Saad Hariri s’était donné la stature d’un homme de compromis. La politique de la main tendue à la Coalition adverse du 8 mars – emmenée par le Hezbollah – avait abouti à l’élection à la présidence de la République de Michel Aoun, en octobre 2016, et à la naissance d’un gouvernement d’union nationale, deux mois plus tard.

Mais les échelles libanaise et régionale se confondent. Trump et les Saoudiens ont fait de l’Iran, du Hezbollah – et du Hamas palestinien – des ennemis à abattre. La perspective d’un gouvernement d’union nationale libanais, si elle faisait sens au Liban, rentrait ainsi de plus en plus en contradiction avec les grandes lignes de force régionales.

Saad Hariri, un héritier

Hariri porte à bout de bras un Courant du futur qui est en manque de récit historique – notamment pour la communauté sunnite, qu’il peine de plus en plus à mobiliser.

Son père Rafiq Hariri (1944-2005) pouvait se prévaloir de ses origines populaires, d’un engagement passé dans les rangs du Mouvement des nationalistes arabes (MNA), inspiré du nassérisme, de la figure du self-made man et d’un Rockefeller libanais attaché à la reconstruction du Liban post-guerre civile. Les années 1990 fonctionnaient selon un partage des tâches : le Premier ministre Rafiq Hariri soutenait officiellement la résistance militaire d’un Hezbollah au sud du Liban occupé par Israël, et pouvait inscrire ses mandats dans un grand récit relatif au conflit israélo-arabe et à la cause palestinienne. Cela n’empêchait pas une opposition sur le volet économique, mais la complémentarité fonctionnait – jusqu’à un certain point.

Le fils ne peut avoir ces prétentions : il est « l’héritier de ». Il peut bien essayer de mobiliser la communauté sunnite libanaise : mais il manque d’une véritable narration historique. En conséquence, sa base populaire s’érode. Le soutien saoudien devient en outre plus handicapant que par le passé : le récent rapprochement israélo-saoudien n’aide pas à gagner en popularité, ni au Liban ni dans le monde arabe.

Entre le marteau saoudien et l’enclume salafiste

L’une des options serait de se mobiliser contre le Hezbollah, et faire de l’épouvantail iranien le cœur de la politique libanaise. En ce cas, il renoncerait à un pouvoir logiquement fondé sur l’idée d’un compromis communautaire avec les chiites. Au pire, il s’engagerait dans une logique de confrontation civile et communautaire avec le Hezbollah.
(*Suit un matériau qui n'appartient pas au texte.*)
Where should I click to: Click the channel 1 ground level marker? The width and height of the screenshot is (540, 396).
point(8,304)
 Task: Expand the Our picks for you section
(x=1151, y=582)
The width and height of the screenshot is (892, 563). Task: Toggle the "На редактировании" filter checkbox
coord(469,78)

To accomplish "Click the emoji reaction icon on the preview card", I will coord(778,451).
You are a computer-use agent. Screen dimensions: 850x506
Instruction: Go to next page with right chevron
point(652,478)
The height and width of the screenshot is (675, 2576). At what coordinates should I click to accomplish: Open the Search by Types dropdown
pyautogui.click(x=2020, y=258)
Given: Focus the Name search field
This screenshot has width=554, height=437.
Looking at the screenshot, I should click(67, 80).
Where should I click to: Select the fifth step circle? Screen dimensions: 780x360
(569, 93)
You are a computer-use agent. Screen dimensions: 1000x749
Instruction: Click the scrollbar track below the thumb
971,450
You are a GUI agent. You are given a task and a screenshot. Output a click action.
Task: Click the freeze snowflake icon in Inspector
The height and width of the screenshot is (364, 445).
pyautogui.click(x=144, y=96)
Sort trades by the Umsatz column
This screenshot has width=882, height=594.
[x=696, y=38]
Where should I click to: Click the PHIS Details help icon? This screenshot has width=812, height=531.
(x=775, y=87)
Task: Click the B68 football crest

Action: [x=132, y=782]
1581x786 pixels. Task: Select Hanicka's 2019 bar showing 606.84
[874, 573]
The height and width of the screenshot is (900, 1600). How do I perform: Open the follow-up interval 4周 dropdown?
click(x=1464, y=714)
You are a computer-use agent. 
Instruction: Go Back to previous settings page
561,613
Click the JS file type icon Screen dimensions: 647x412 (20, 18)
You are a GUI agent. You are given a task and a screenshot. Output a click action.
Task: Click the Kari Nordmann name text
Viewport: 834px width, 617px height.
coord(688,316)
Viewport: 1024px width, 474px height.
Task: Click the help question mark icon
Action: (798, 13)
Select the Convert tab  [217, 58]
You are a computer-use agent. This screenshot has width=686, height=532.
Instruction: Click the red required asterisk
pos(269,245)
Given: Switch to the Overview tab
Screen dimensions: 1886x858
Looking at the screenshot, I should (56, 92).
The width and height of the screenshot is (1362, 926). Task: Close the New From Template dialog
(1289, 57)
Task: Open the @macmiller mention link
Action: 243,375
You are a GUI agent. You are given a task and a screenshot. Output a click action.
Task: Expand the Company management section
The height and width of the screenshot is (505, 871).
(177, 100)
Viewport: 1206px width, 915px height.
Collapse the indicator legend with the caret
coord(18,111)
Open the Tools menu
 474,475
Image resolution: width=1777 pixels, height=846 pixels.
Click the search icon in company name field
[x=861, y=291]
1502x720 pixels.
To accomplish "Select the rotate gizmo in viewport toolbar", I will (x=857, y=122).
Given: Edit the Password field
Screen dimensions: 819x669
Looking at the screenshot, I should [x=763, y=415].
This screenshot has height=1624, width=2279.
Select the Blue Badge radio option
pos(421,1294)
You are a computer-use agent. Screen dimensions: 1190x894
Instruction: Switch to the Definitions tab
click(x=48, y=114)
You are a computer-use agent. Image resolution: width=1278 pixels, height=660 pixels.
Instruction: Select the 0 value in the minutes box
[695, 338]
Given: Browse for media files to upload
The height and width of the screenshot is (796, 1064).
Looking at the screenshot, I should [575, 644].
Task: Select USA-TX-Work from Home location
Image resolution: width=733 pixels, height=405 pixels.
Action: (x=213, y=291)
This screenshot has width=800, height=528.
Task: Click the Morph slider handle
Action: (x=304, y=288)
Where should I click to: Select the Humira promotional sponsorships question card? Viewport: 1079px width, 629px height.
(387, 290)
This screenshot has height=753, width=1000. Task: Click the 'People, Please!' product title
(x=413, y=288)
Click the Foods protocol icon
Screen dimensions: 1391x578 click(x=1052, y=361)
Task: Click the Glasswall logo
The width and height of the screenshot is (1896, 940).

Ou bien le Courant du futur choisit le compromis national, l’idée de Saad Hariri depuis novembre 2015. Mais cette option a montré ses limites : il s’est retrouvé débordé par un front du refus allant des courants fondamentalistes sunnites libanais les plus radicaux à des figures nationales de son propre parti (Mustapha Allouch, Muin Merabi) lui reprochant de faire trop de concessions à ses adversaires. La politique ­saoudienne a fait le reste.

Le Courant du futur est également venu à bout de sa logique originelle : dans la seconde moitié des années 2000, il fonctionnait sur la dénonciation systématique d’une mainmise syrienne sur le Liban, en dépit du retrait militaire de 2005.

En 2017, cette stratégie ne porte plus : c’est désormais moins un régime syrien qui est présent au Liban, qu’une formation politique libanaise, le Hezbollah, qui est militairement présente en Syrie. Opposé à Bachar al-Assad, la coalition du 14 mars voulait voir la Syrie dehors : la ruse de l’histoire fit qu’au final ce fut un parti libanais à dimension régionale qui imposa sa marque en Syrie. Reste alors l’éternel repoussoir iranien : mais ce terrain est désormais occupé par d’autres.

Saad Hariri est ainsi pris entre le marteau d’une Arabie saoudite puissante et soucieuse de son influence régionale, une logique d’État, et l’enclume d’un radicalisme salafiste qui a un projet et une utopie – fût-elle mortifère.